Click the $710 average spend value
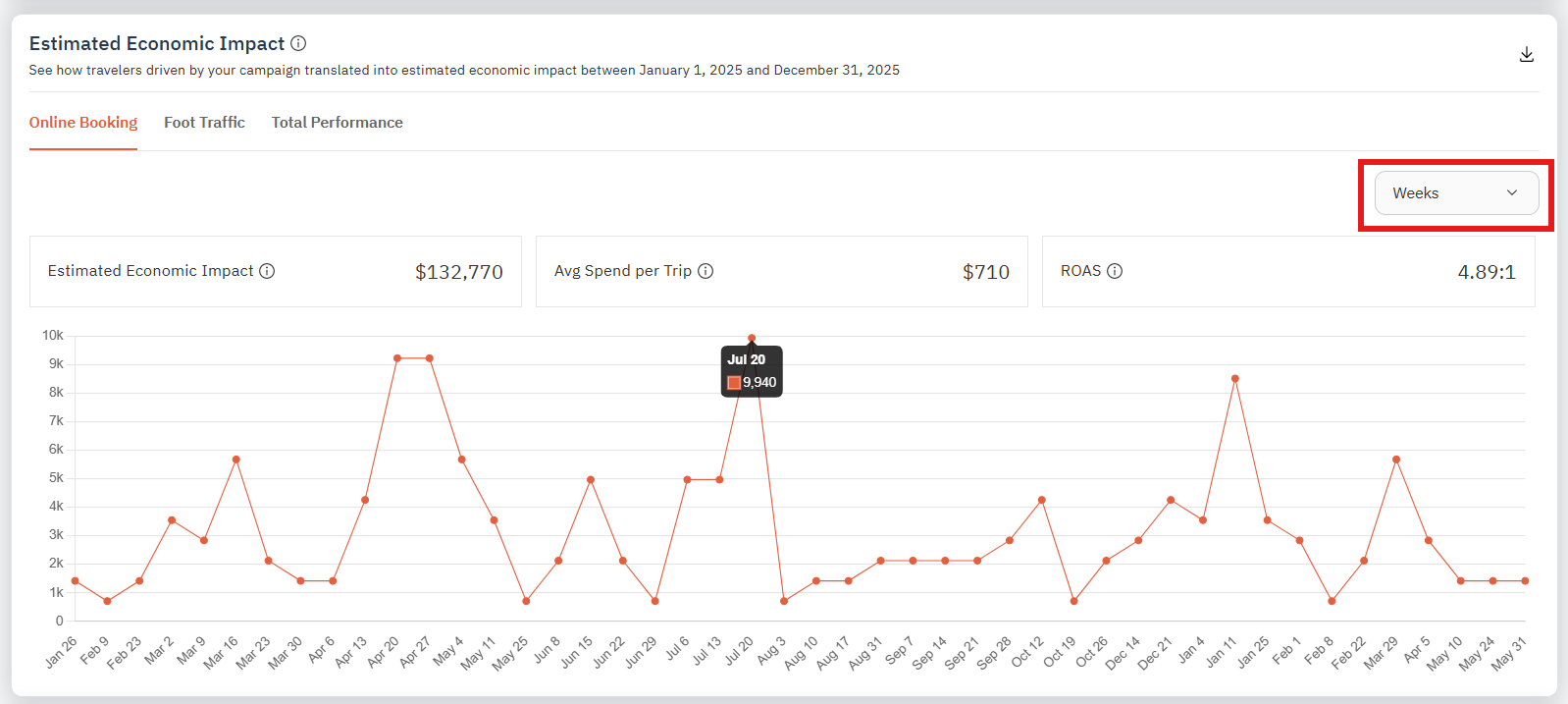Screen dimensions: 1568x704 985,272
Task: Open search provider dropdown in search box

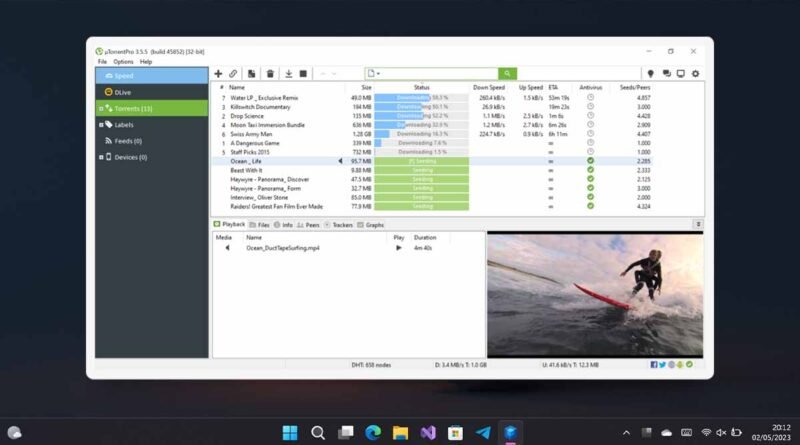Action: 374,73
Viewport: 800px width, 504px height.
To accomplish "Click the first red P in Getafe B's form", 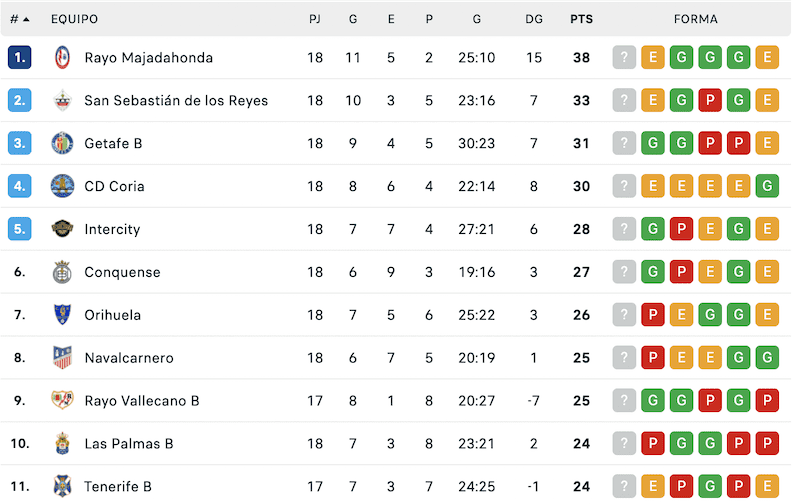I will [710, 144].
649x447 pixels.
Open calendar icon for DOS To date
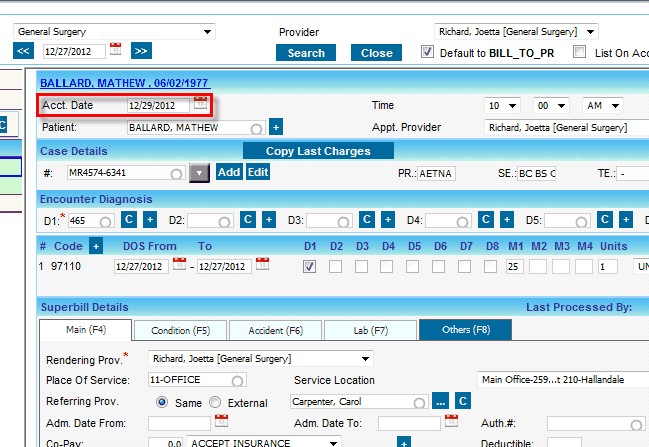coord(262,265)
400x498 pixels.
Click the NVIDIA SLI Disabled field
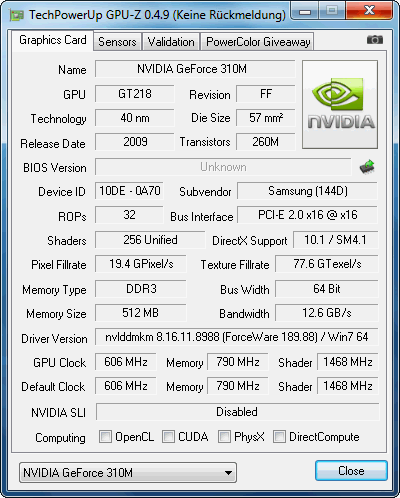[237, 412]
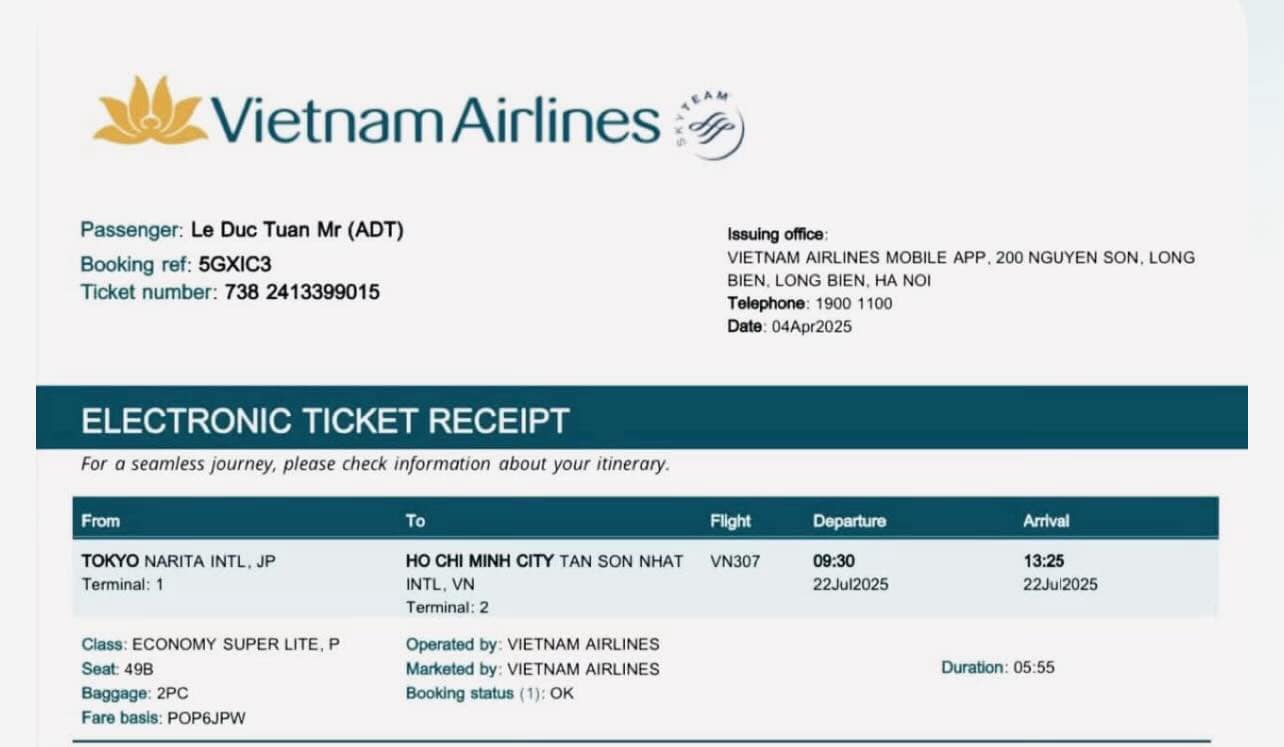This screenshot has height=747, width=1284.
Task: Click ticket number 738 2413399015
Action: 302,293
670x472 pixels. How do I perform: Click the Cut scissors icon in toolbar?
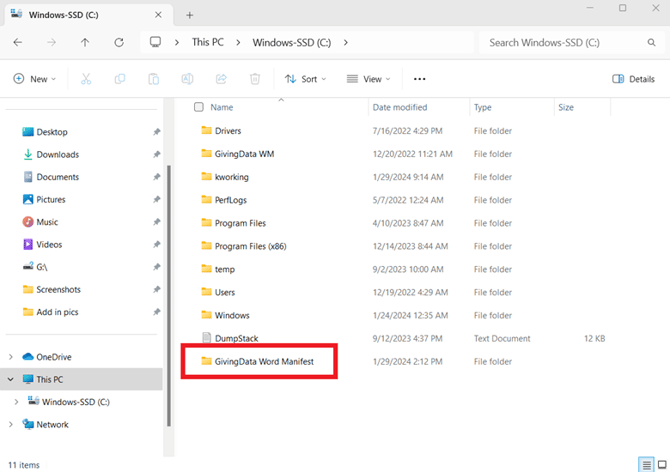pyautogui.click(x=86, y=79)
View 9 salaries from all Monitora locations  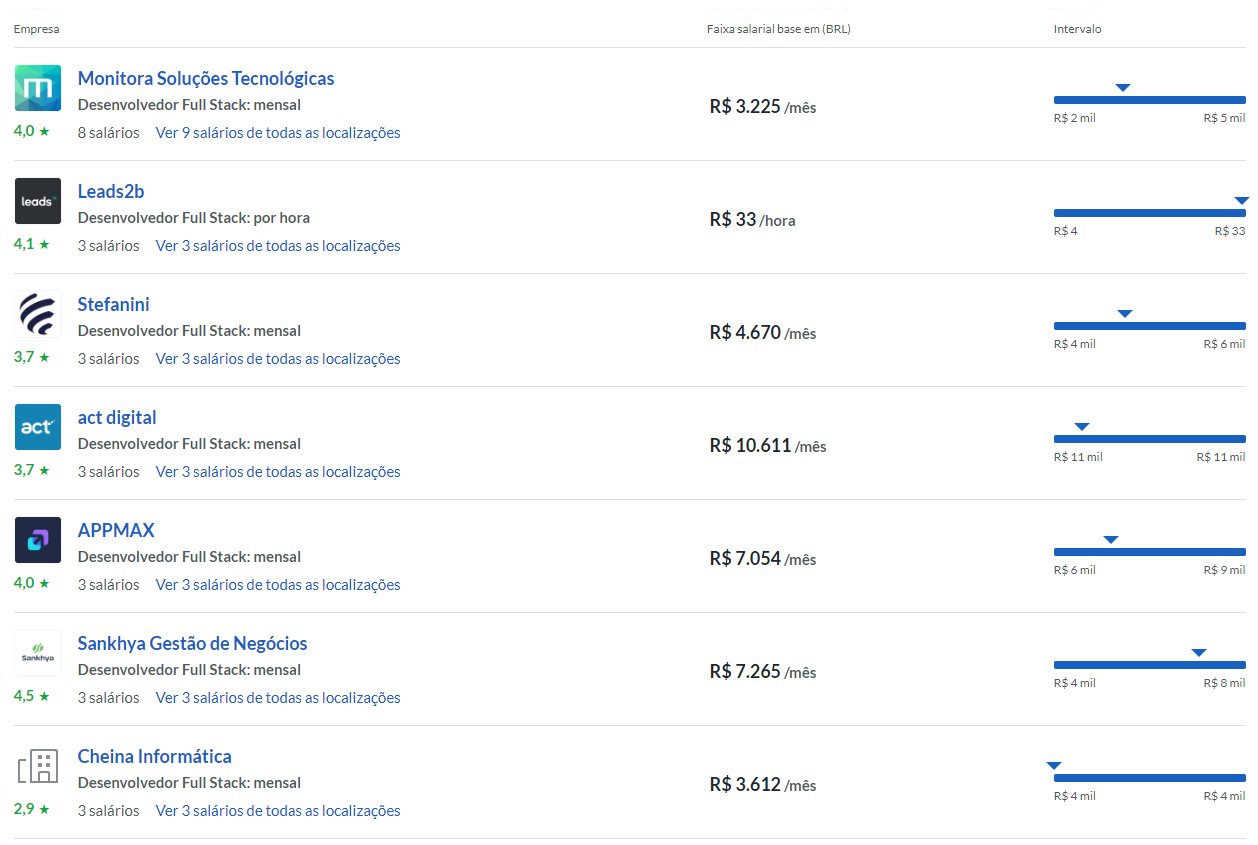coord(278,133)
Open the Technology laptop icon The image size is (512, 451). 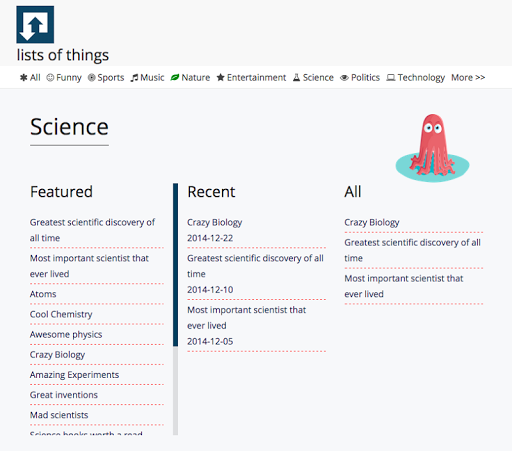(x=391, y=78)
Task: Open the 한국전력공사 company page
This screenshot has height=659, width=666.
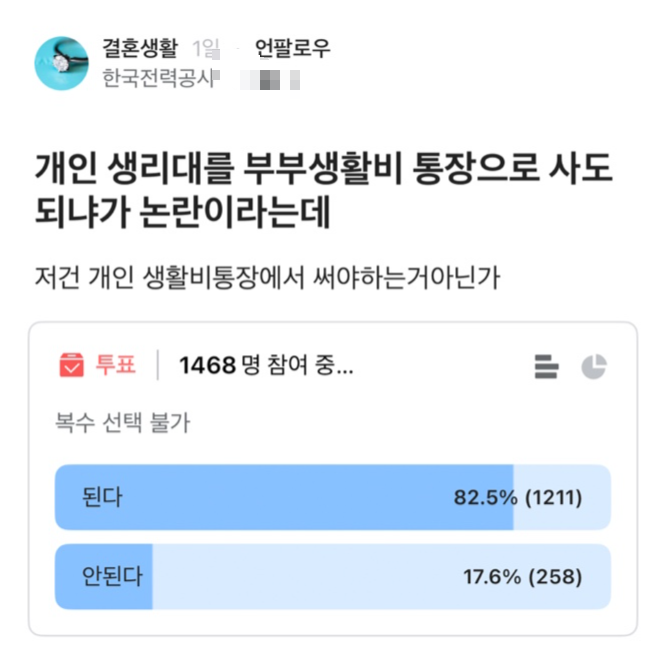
+ + + + +
→ **REQUIRED WORK**:
Give again, word for word, the lines from the one containing "Task: Open the 한국전력공사 company page" through the last line of the entries, with pictures omitted and nothing added.

→ **TASK RESULT**:
Task: Open the 한국전력공사 company page
This screenshot has height=659, width=666.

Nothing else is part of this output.